ASSIGNMENT:
Please transcribe, word for word, the line containing "The width and height of the screenshot is (724, 1568)." and every line after it through the end of the records below, and nothing else.

Collection entries:
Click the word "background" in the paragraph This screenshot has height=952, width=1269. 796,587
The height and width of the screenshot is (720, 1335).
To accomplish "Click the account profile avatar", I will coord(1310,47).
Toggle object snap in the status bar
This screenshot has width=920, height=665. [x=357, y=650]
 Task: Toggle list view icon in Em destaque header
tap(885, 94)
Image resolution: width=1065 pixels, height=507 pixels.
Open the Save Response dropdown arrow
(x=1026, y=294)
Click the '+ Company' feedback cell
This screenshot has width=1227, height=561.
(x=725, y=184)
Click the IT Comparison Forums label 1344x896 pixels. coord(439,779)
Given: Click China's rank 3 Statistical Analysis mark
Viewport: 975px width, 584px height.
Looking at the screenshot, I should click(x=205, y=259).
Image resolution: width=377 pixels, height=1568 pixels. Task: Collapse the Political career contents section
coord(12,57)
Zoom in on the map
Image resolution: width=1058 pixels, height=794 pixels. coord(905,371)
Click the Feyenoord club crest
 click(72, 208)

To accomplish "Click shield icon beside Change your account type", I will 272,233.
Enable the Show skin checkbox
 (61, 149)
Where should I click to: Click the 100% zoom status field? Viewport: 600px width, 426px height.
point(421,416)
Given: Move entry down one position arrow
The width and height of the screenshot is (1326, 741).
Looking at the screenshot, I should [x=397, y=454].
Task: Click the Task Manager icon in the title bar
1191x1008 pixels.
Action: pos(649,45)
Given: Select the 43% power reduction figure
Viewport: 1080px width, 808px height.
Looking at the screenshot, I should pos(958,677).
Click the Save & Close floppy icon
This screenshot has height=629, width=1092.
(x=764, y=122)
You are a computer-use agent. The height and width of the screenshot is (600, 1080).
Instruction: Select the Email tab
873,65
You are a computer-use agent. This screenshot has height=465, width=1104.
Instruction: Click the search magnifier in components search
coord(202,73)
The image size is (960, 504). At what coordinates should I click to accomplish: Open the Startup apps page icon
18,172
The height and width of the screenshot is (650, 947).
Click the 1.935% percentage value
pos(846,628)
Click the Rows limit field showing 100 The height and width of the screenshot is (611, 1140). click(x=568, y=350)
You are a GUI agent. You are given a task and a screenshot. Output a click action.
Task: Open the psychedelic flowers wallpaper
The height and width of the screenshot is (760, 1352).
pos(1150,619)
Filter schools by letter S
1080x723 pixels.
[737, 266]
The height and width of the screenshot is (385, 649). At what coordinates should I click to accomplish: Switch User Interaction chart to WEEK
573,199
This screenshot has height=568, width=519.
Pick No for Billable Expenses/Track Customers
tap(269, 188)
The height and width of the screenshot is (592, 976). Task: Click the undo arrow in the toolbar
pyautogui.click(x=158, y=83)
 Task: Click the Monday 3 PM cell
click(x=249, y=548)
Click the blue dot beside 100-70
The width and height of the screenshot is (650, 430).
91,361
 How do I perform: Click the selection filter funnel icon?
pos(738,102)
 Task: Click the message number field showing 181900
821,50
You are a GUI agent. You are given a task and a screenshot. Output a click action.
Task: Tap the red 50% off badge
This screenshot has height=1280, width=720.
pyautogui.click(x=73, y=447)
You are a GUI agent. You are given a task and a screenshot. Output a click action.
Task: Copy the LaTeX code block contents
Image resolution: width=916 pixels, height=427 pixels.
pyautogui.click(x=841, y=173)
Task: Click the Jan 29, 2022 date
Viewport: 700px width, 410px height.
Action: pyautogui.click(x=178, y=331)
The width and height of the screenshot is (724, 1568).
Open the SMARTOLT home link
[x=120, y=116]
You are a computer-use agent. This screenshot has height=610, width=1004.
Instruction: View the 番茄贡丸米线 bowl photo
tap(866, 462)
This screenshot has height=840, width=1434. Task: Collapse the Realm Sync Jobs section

EXERCISE SOLUTION:
The width and height of the screenshot is (724, 1568).
Open the SMARTOLT home link
[x=120, y=116]
You are a computer-use agent. This screenshot has height=610, width=1004.
Instruction: View the 番茄贡丸米线 bowl photo
tap(866, 462)
This screenshot has height=840, width=1434. Task: Collapse the Realm Sync Jobs section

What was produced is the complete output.